Liputan6.com, Jakarta Terlahir dari keluarga terpisah (broken home) membuat Poltak Tua Dorens Ambarita, S.Si., M.Sc (32) menjadi pribadi yang lebih senang menyendiri. Sejak kecil, ia mengaku sulit untuk mengungkapkan isi hatinya pada keluarga atau orang terdekat. Baginya, ia seperti memiliki dunia sendiri hingga akhirnya didiagnosis skizofrenia.
Melihat sifatnya yang lebih sering sendiri ketimbang bermain bersama teman lainnya, membuat Poltak kerapkali di bully teman sekolahnya. Kenangan buruk ini terekam jelas dan membuatnya merasa trauma untuk berada di antara teman lain.
"Dari kecil, saya sering di bully. Saya jadi punya dunia sendiri yang membuat saya depresi," kata Poltak saat temu media di acara 'Peringatan Hari Kesehatan Jiwa Sedunia Melalui Acara Kampanye Lighting the Hope for Schizophrenia' di hotel JS Luwansa, Kuningan, Jakarta, ditulis Rabu (10/9/2014).
Meski begitu, kata Poltak, sifatnya ini sama sekali tidak mengganggu kemampuan belajarnya. Ia pun berhasil menempuh pendidikan dan lulus sebagai sarjana kimia di Institut Teknologi Bandung pada 2004. Namun setahun setelahnya atau tepatnya 22 Januari 2005, ia mengaku mendapati 'wahyu' kalau ia akan menjadi Presiden dan akan menikahi salah satu artis wanita terkenal di Indonesia.
"Saya mengalami halusinasi pendengaran dan penglihatan. Saya lihat, waktu pemberkatan gereja, saya akan memimpin Indonesia dan menikah dengan artis. Ini membuat saya kepikiran terus dan berharap," kata Poltak.
Dengan obsesi itu, Poltak pun akhirnya dianggap perlu memeriksakan diri ke dokter oleh teman-temannya. Ia bahkan sempat dirawat di RS Jiwa Riau 11, Bandung. Sayangnya, Poltak kurang patuh untuk minum obat. Ia justru diboyong keluarga ke Medan untuk dibawa ke dukun, pengobatan alternatif dan diminta sering berdoa ke gereja. Tapi tidak ada hasil.
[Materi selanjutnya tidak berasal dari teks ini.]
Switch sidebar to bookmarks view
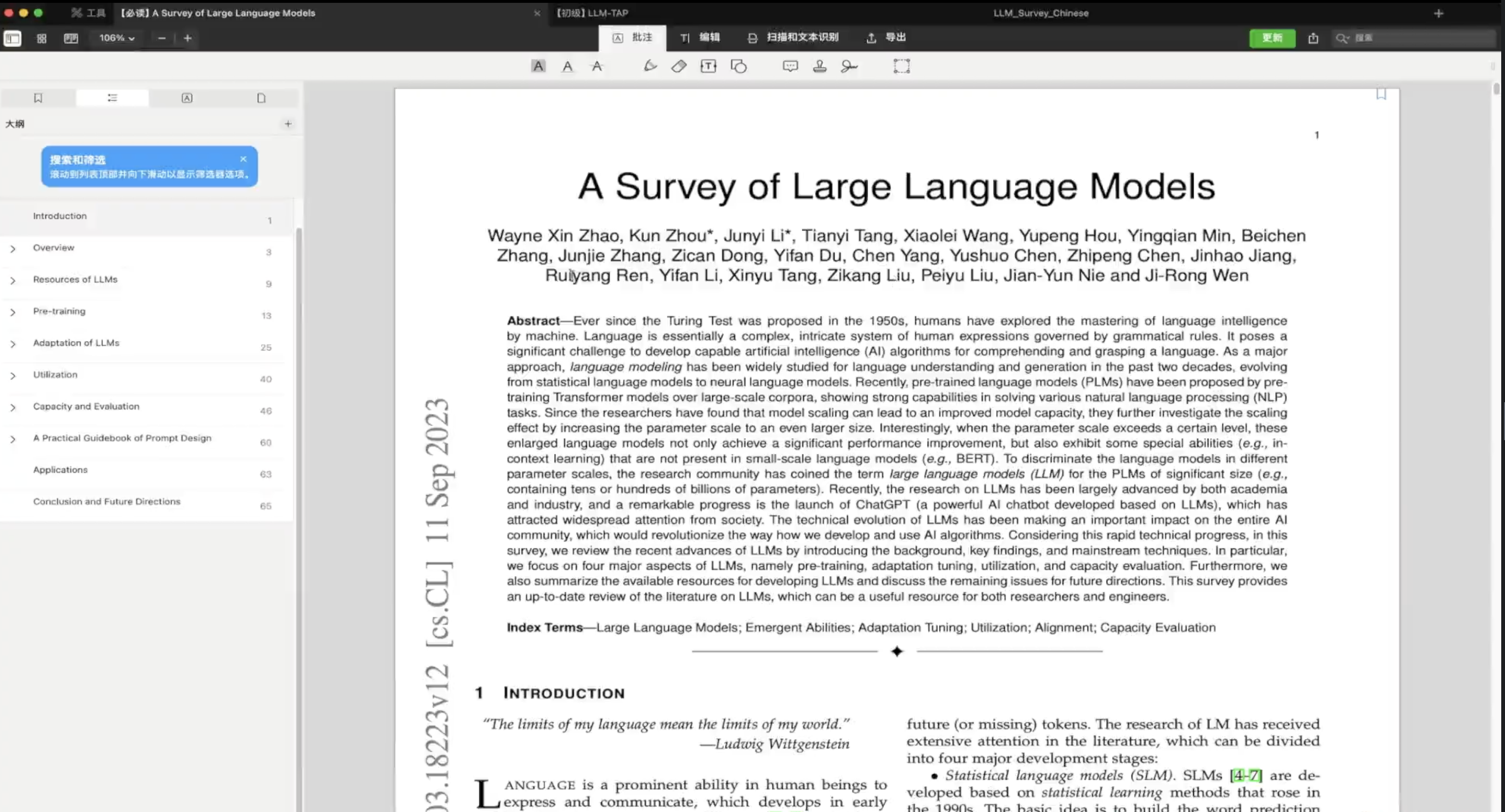1505x812 pixels. tap(38, 98)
"Hanya setengah tahun saya minum obat karena saya merasa tidak sakit. Saat itu, saya balik ke Medan karena saya semakin tidak bisa berkonsentrasi, mungkin disuruh menghapal kalimat saja saya tidak sanggup," katanya.
Di Medan, Poltak mencoba mengabdikan diri menjadi guru sambil mulai belajar kimia lagi pada 2006-2007. Tahun berikutnya, ia datang kembali ke Bandung untuk hadir dalam acara reuni. Disana, ia masuk RS jiwa lagi karena makin merasakan halusinasi yang membuatnya cemas.
"Saya nggak ngerasa sakit tapi kata teman-teman saya harus ke RS jiwa untuk diperiksa kembali. Tahun 2010, ada salah seorang teman saya yang bilang kalau gejala yang saya alami itu seperti skizofrenia. Darisitu, saya browsing dan mengetahui kalau ini penyakit yang bisa disembuhkan," katanya.
Sejak itu, Poltak pun berupaya untuk sembuh dan rajin minum obat. Kegigihannya ini membuahkan hasil. Poltak berhasil menempuh pendidikan S2.
"S2 Double Degree Teknik Industri Institut Teknologi Bandung (ITB) dan Chung Yuan Christian University (CYCU), Taiwan," ungkapnya.
Sejak penyakitnya ini bisa dikontrol, Poltak juga mulai melamar pekerjaan menjadi Pegawai Negeri Sipil (PNS). Hasilnya, ia kini menjadi PNS di Baristand Industri Manado Kementerian Perindustrian.
Poltak berharap, kisahnya ini bisa menjadi inspirasi bagi penderita skizofrenia lain. Karena menurutnya, jika pasien bisa mengenali gejala skizofrenia sejak dini, maka bukan tidak mungkin bila mereka bisa berprestasi sepertinya.